# [TASK ITEM]
Could you give again exactly, and only, the lines from the one holding "You are a computer-use" through the end of the data, both ends included, with pictures left out?

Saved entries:

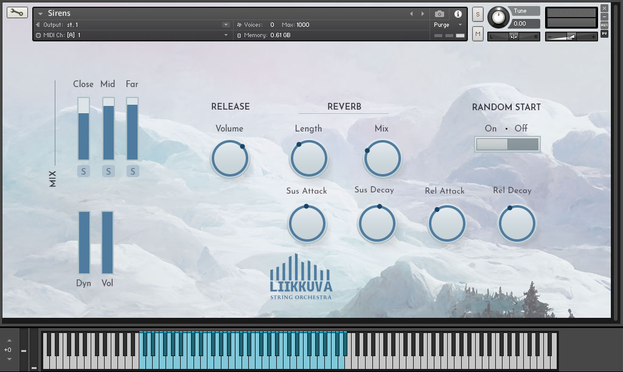Turn the Reverb Length knob

coord(308,158)
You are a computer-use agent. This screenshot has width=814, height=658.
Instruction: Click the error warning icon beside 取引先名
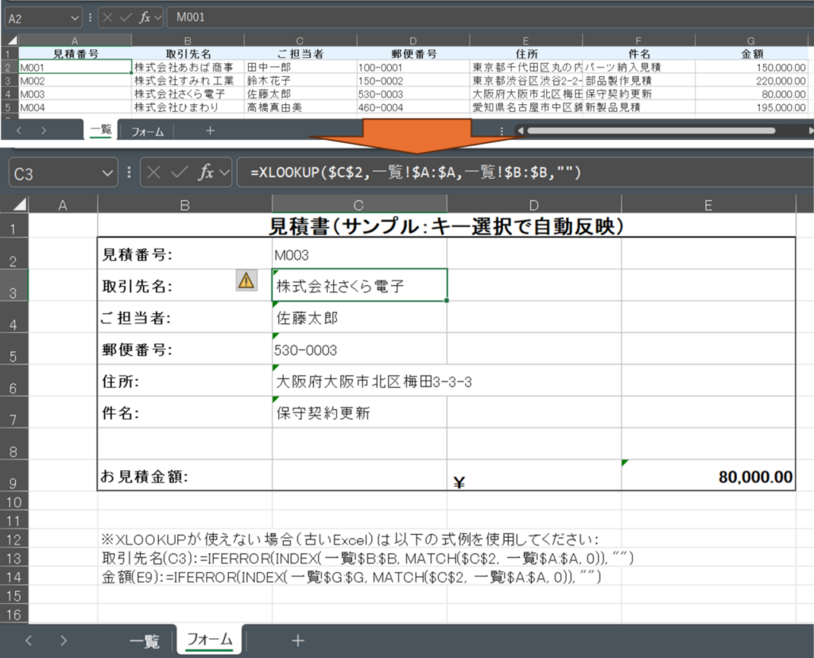(246, 280)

# [TASK ANSWER]
You are a computer-use agent. This screenshot has width=814, height=658.
Instruction: Click the error warning icon beside 取引先名
(246, 280)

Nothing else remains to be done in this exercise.